確かにアドバイスは貰ったけど、最終的に決めたのは私なんだ。轟くんが思うよりも、私が弱かった。ただそれだけ。


「…違うよ。轟くんのせいじゃない。」

「でも、あの時…お前が泣いたあの時に、もっといい言葉があったんじゃねぇかって、今でも思うんだ。そしたらお前は今でもヒーローしてたかもしれねぇし、同窓会に行くか悩むことだってなかっただろ。」


君の声が、震えていた。


「…違うっ。私が弱かったの!自分が死ぬのも、仲間が傷つくのを間近で見なくちゃいけないのも、耐えられる気がしなかった。
 だから…逃げただけなの」

縋るように轟くんの手を握っていた。分かって、伝わって。君は何も悪くなくて、むしろ私を助けてくれたんだよ。

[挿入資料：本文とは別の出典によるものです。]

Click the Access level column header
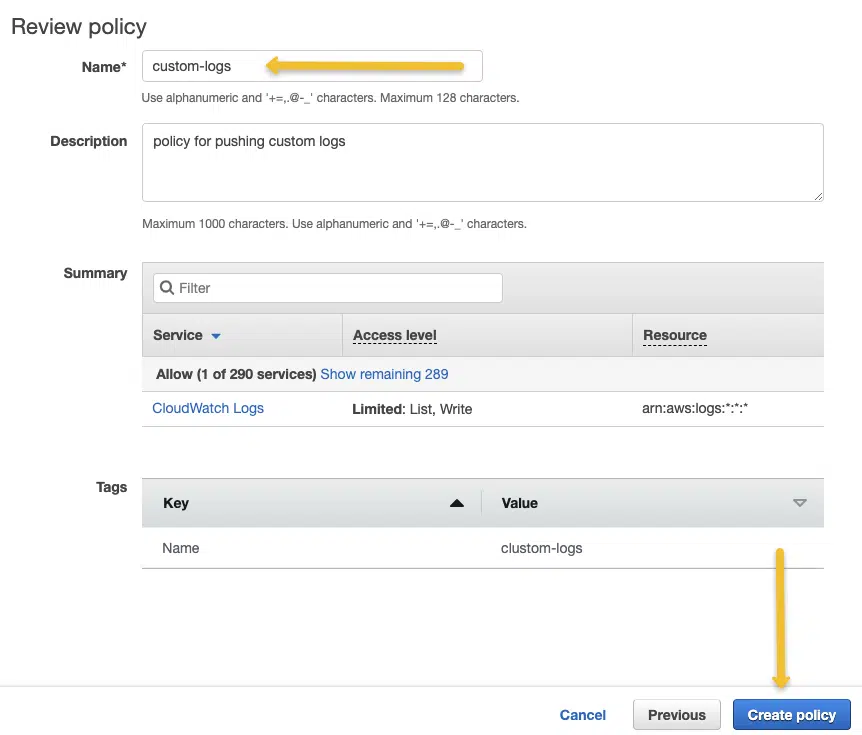This screenshot has width=862, height=735. (395, 335)
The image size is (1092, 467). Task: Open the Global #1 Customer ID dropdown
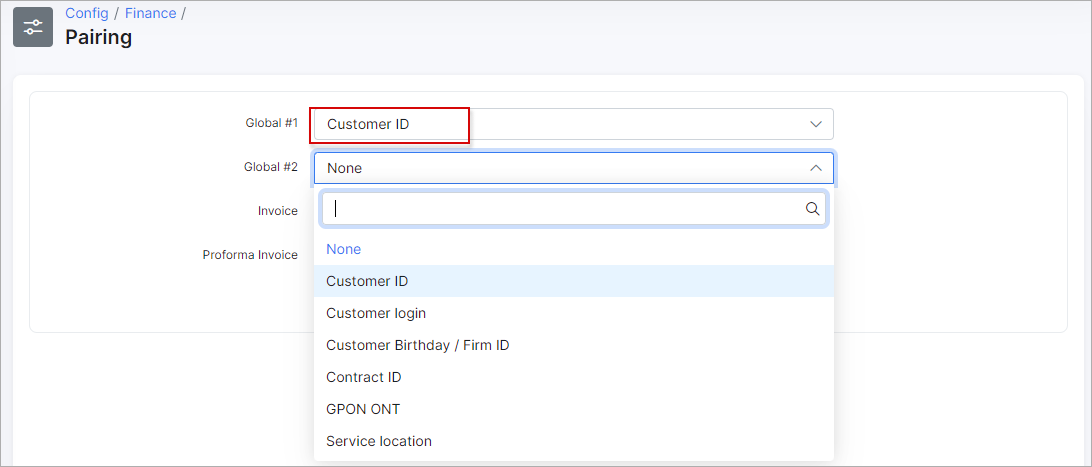[x=573, y=124]
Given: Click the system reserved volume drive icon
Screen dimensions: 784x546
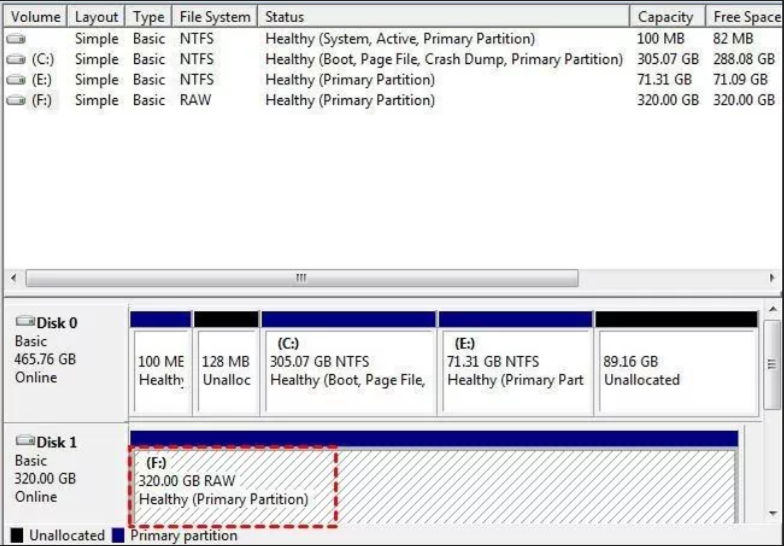Looking at the screenshot, I should [16, 39].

「…"戦うことだけがヒーローじゃない" って、言ってくれたでしょ。轟くんはヒーローだって人間だって伝えたかったのかもしれないけど、その言葉のおかげで救われたの。
最終的に辞めることになっちゃったけど、そのおかげで高校はちゃんと卒業できたんだよ」


あぁ、私泣いてるのかも。って思った時には遅くて、ぽたぽたと手の甲に雫が伝った。

「…逃げるってことを選択できたお前は、十分強かったんだな」
「ふは、なんで轟くんが泣いてんのっ…」

「いや俺は泣いてないぞ…」


くしゃりと表情を歪めた後、すぐにいつもの表情に戻ってたけど。目うるうるしてるもんね。好きだった。彼のこういうところが。
真っ直ぐで、天然なくせに意外と人のこと気にしてて、感情表現薄そうに見えて結構わかりやすくて。もしかしたら気にしてるかもしれないって分かってたのに、今まで気づかないフリしてごめんね。


「なんでお前ら二人して泣いてんの…大丈夫??」

「なまえぢゃああん…!轟くんと仲直りしたんだねえ゛…!」
「麗日さん!ストップ!ちょ、危ないから!」

賑やかな風が舞い込む。
何故か私よりもお茶子ちゃんの方が号泣していて、手をつけられないほどだった。


「俺のLINE、ブロック解除してくれ」
「そもそもブロックしてないからね」

「…は?」


会いたくないなんて、嘘だった。
皆は相変わらず馬鹿で賑やかで、私はちっぽけなままだった。

それでも、皆のことが大好きだ。いつまで経っても、ここは私の居場所に代わりはないから。


「二次会行くぞーっ!」

「お、そう来なくっちゃな、なまえ!」
「テメェ、絶対ェ潰す。高校の時どっちが酒弱ぇか賭けたの忘れたとは言わせねぇからな!」
「辞めてやれ爆豪、仮にもなまえは女の子だ。」
「は?テメェは今でも舐めプ野郎なんかよ!」

久しぶりに一歩進んだ私の日々は、これからきっともっと楽しくなる。はず。